## THINGS TO DO
(a) Which organization does the emergency supply kits text credit with an excellent checklist for putting together a kit?
(b) Reproduce the emergency supply kits text between "Emergency Supply Kits" and "a disaster hits.", inclusive.
(c) Do these statements agree with the emergency supply kits text? Answer yes or no to each, and quote the words from the text that decide it.
(i) A simple backpack is suggested as a good way to gather the supplies.
(ii) Kits are meant to be kept only at home, not in cars.
(iii) Each kit should include a list of emergency contact numbers.

## TEXT FOR ANALYSIS
....................

Emergency Supply Kits

To prepare for any sort of severe weather or natural disaster, you should put together an emergency supply kit for each person and pet in your household and for your livestock herd – also think about anyone else you might be responsible for who doesn’t live with you, such as elderly parents, or making an extra for each car in case you are unable to go home before an evacuation or a disaster hits.

The American Red Cross provides an excellent checklist for putting together a kit. A simple backpack works really well to gather all the necessary supplies in. Food and water in a chest on wheels, rolling backpack or luggage, etc. works well also so long as you remember to keep it light enough for your to lift into your car for those events when you must evacuate rather than shelter in place! And how about making that blanket they recommend a fire blanket that can be used during wildfires? Additionally, add a list of emergency contact numbers in each kit, including your single point of contact, and the escape routes and meeting location you decided on for evacuations. Make sure everyone in the family knows where these kits are and what they are for. If kids are home alone and have to be evacuated by law enforcement, a neighbor, etc., they will be able to grab these bags and have what they need to contact you.

....................

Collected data
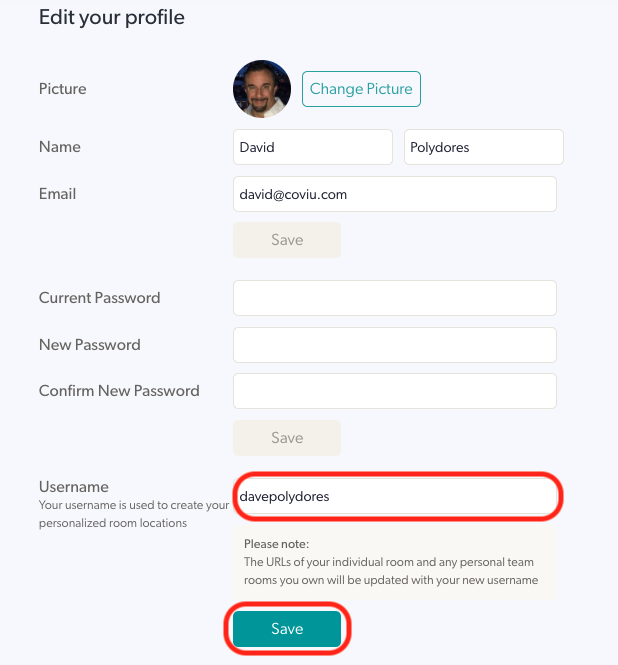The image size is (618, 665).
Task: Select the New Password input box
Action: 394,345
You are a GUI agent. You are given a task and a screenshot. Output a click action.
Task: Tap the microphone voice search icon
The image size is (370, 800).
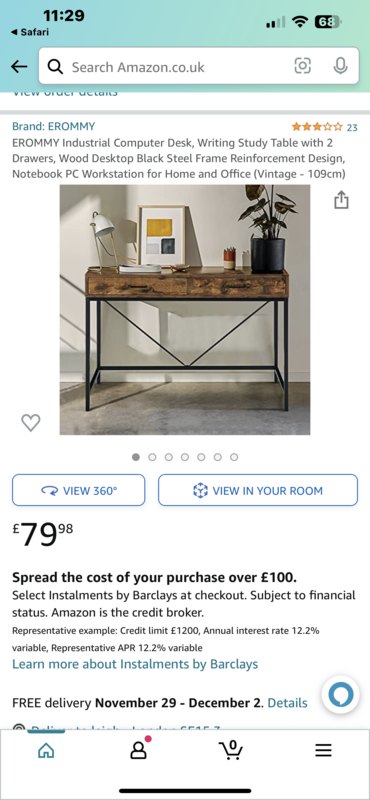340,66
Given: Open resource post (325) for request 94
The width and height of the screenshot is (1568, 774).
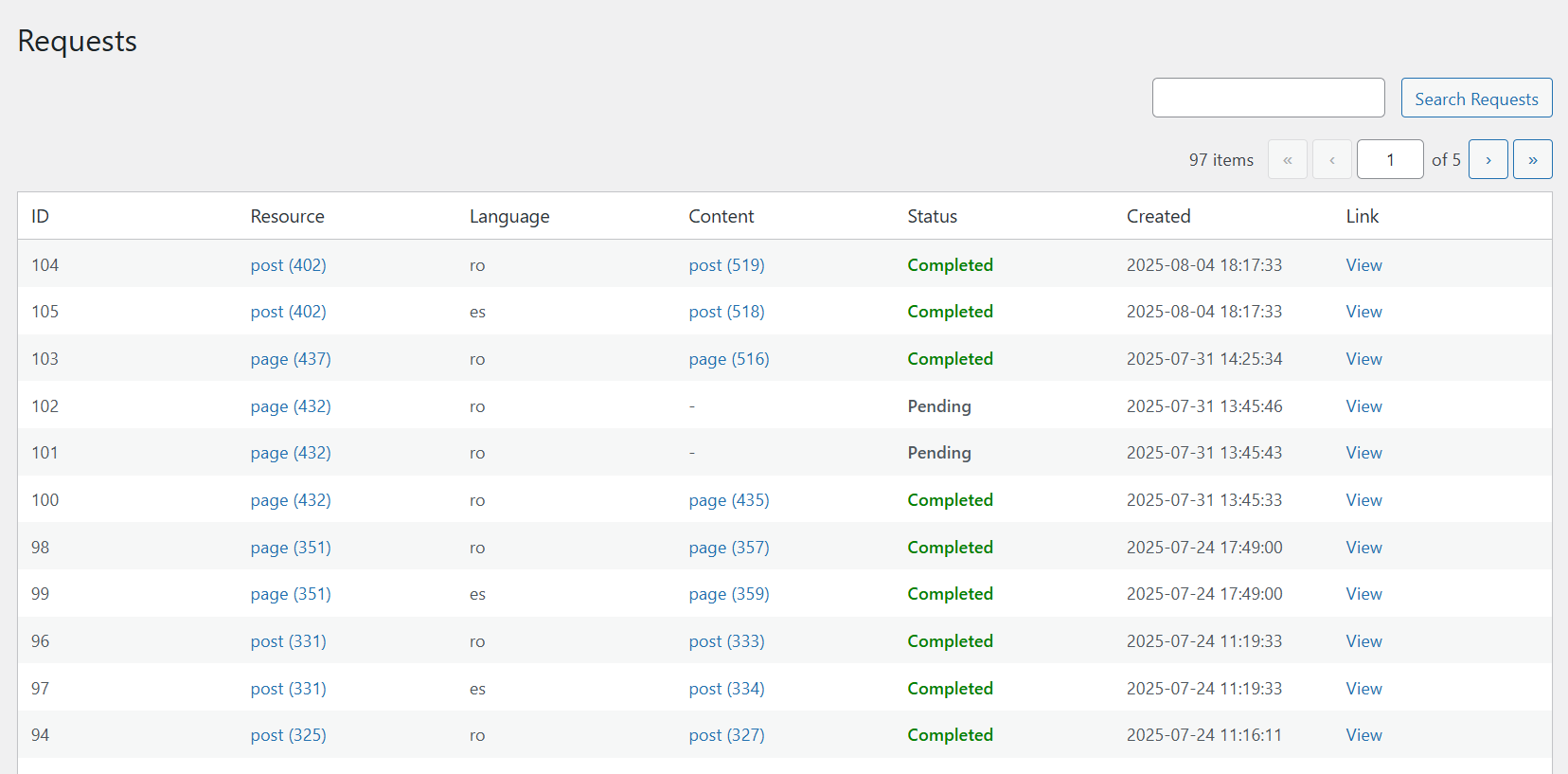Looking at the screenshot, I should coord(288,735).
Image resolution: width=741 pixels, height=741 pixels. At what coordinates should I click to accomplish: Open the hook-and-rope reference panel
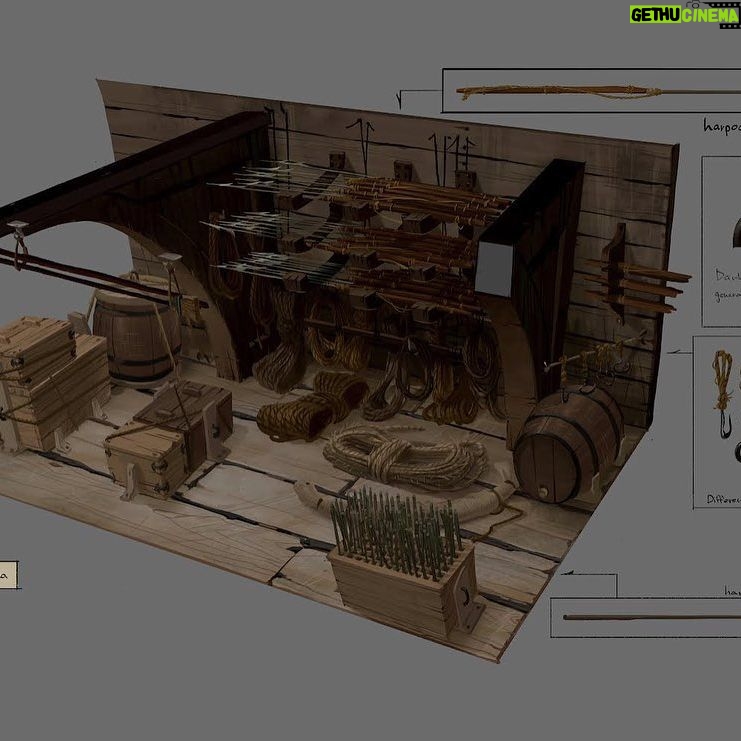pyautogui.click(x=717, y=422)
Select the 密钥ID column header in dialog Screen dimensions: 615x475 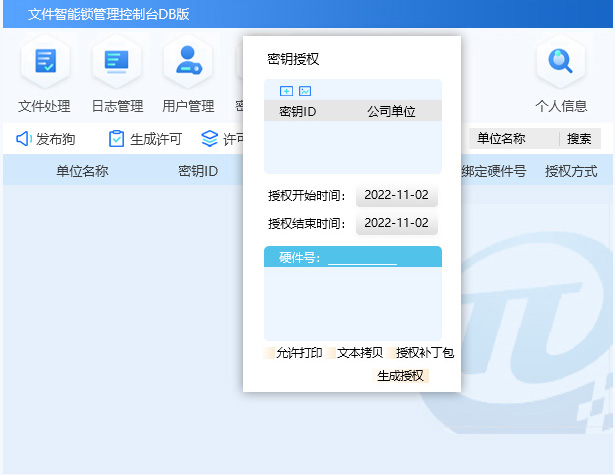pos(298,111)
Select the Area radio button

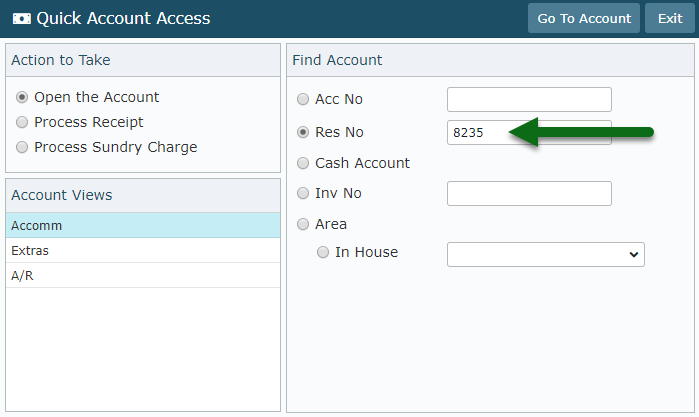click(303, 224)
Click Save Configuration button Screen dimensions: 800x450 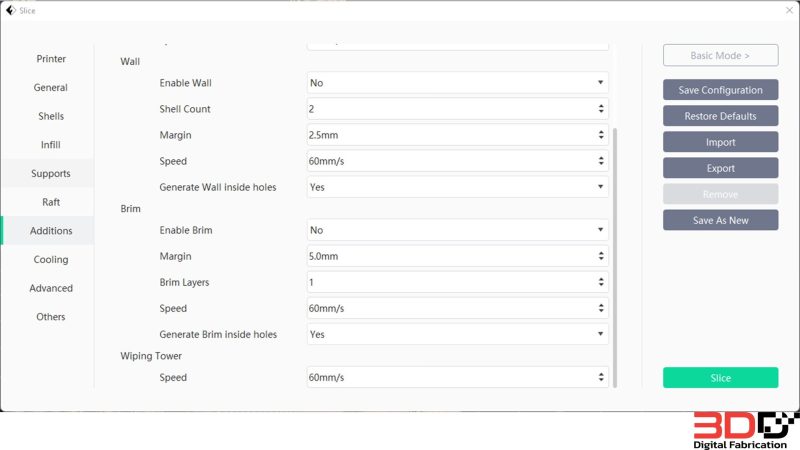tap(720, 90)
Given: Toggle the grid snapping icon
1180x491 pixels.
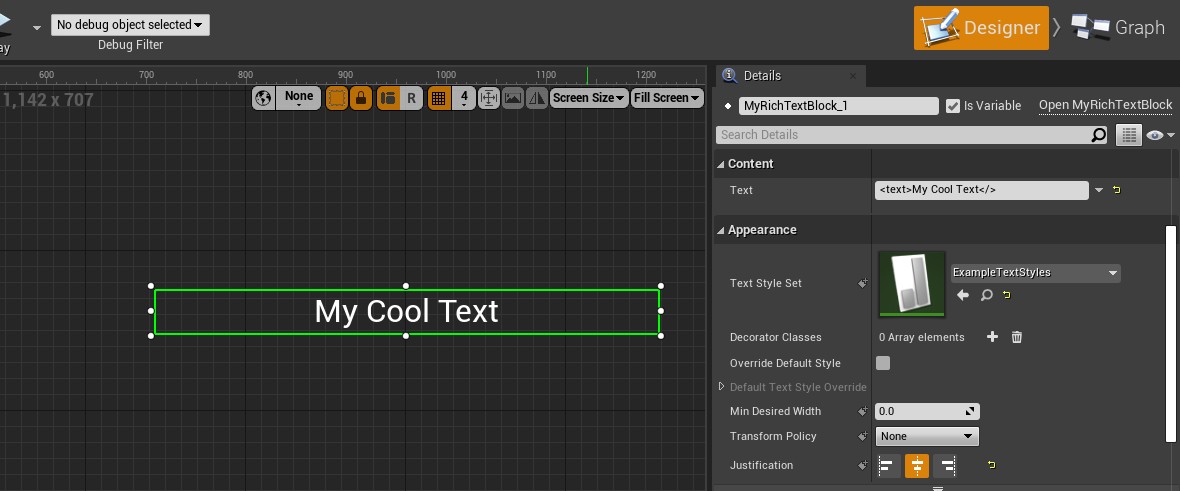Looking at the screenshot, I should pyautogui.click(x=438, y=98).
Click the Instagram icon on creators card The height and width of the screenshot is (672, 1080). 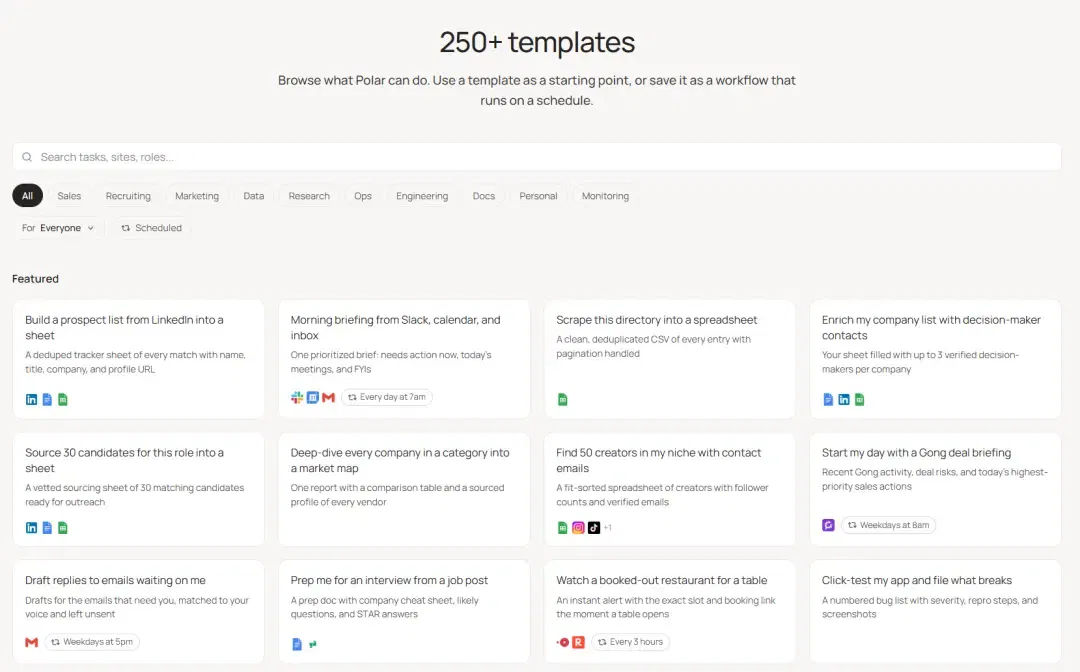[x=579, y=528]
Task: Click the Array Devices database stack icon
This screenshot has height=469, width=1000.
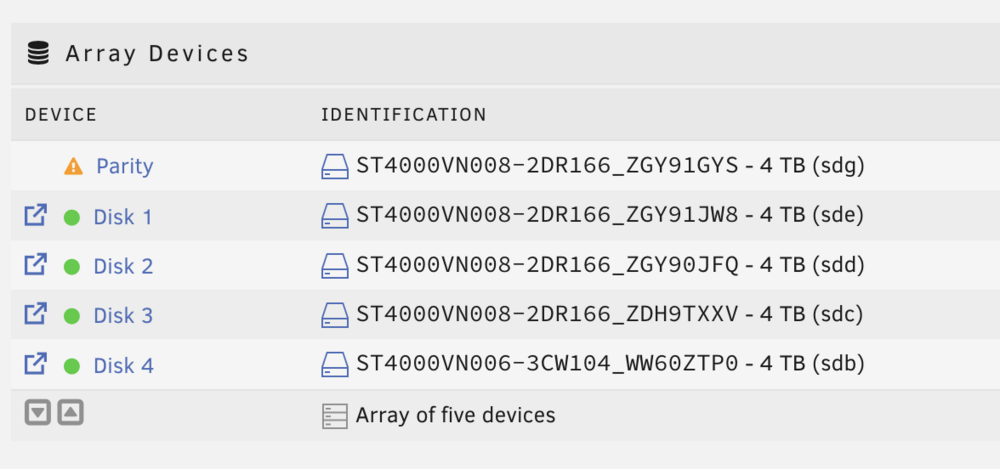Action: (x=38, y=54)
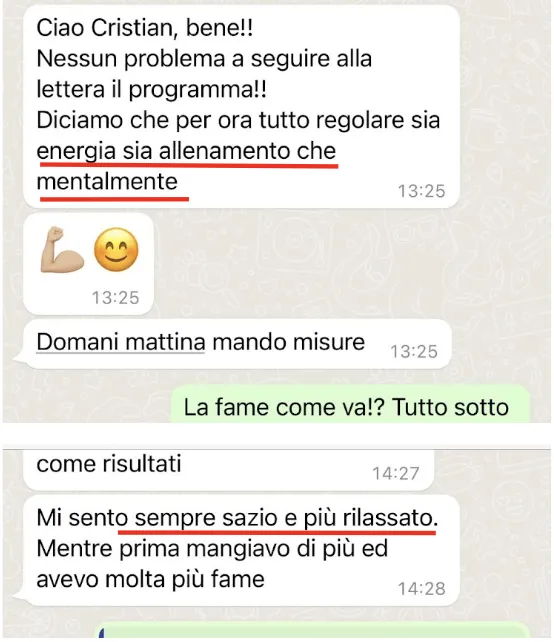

....................

## ANSWER SECTION
(a) The American Red Cross.

(b)
Emergency Supply Kits

To prepare for any sort of severe weather or natural disaster, you should put together an emergency supply kit for each person and pet in your household and for your livestock herd – also think about anyone else you might be responsible for who doesn’t live with you, such as elderly parents, or making an extra for each car in case you are unable to go home before an evacuation or a disaster hits.

(c)
(i) Yes: "A simple backpack works really well to gather all the necessary supplies in."
(ii) No: "or making an extra for each car in case you are unable to go home before an evacuation or a disaster hits."
(iii) Yes: "add a list of emergency contact numbers in each kit"